In the central plaza a fountain bubbled up from an underground spring or aquifer. Traz approached with great circumspection. "How can there fail to be Phung?" he muttered. "Even now-" and he scrutinized the tumbled masonry around the plaza with great care. Reith tasted the water, then drank. Traz, however, hung back. "A Phung has been here."
Reith could see no evidence of the fact. "How do you know?"
Traz gave a half-diffident shrug, reluctant to expatiate upon a matter so obvious. His attention was diverted to another more urgent matter; he looked apprehensively around the sky, sensing something below the threshold of Reith's perceptions. Suddenly he pointed. "The Dirdir boat!" They took shelter under an overhanging slab of concrete; a moment later the flyer skimmed so close above that they could hear the swish of air from the repulsors.

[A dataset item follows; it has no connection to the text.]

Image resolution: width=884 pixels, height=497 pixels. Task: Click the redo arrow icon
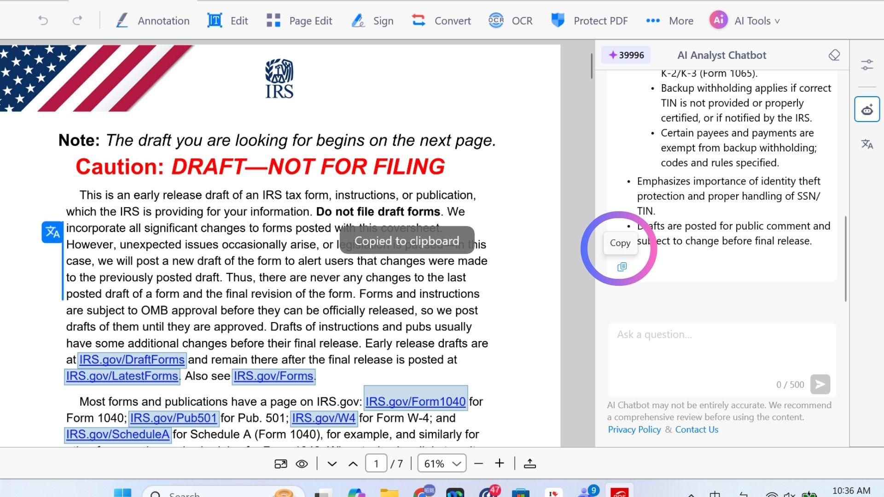pos(77,20)
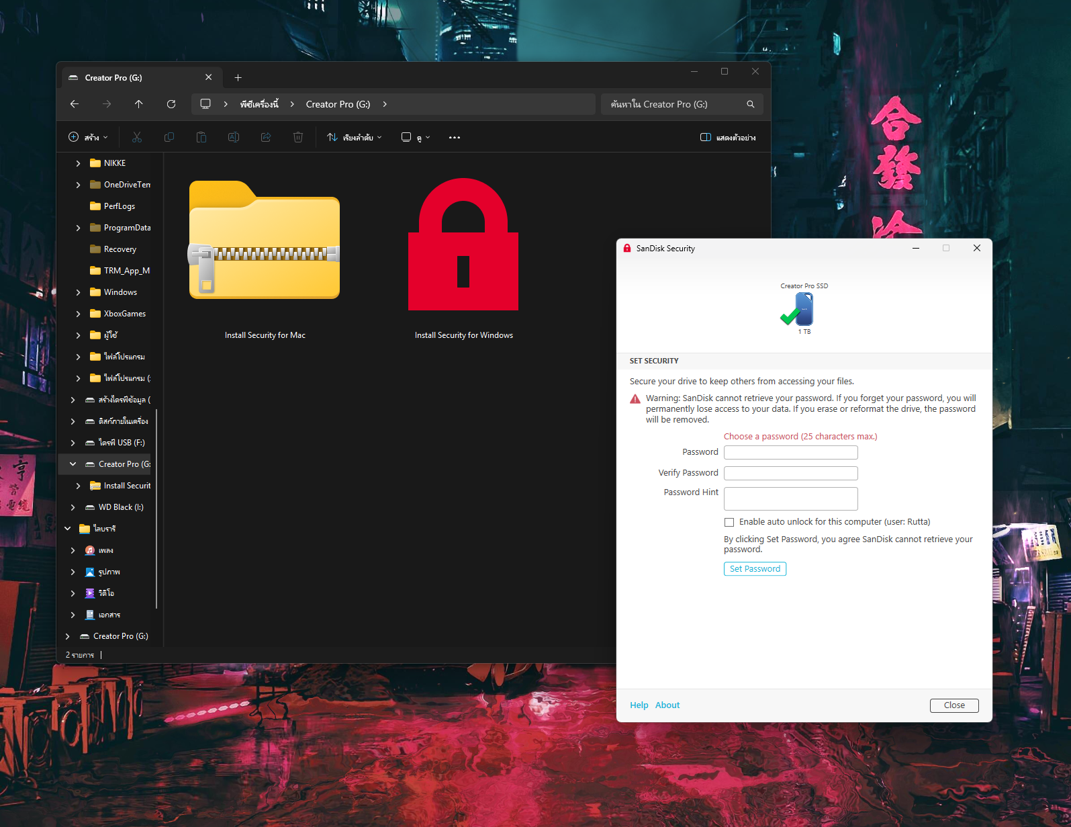This screenshot has width=1071, height=827.
Task: Add a new File Explorer tab
Action: (238, 78)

The flyer swung in a great circle, returned to hover over the plaza at a height of two hundred yards.
"Strange," whispered Traz. "It's almost as if they know we're here."
"They may be searching the ground with an infrared screen," whispered Reith. "On Earth we can track a man by the warmth of his footprints."
The flyer floated off to the west, then gathered speed and disappeared. Traz and Reith went back out upon the plaza. Reith drank more water, relishing the cold clarity after three days of watak sap. Traz preferred to hunt the large roach-like insects which lived among the rubble. These he skinned with a quick jerk of the fingers and ate with relish. Reith was not sufficiently hungry to join him.
The sun sank behind broken columns and shattered arches; a peach-colored haze hung over the steppe which Traz thought to be a portent of changing weather. For fear of rain, Reith wished to take shelter under a slab, but Traz would not hear of it. "The Phung! They would sniff us out!" He selected a pedestal rising thirty feet above a crumbled staircase as a secure place to pass the night.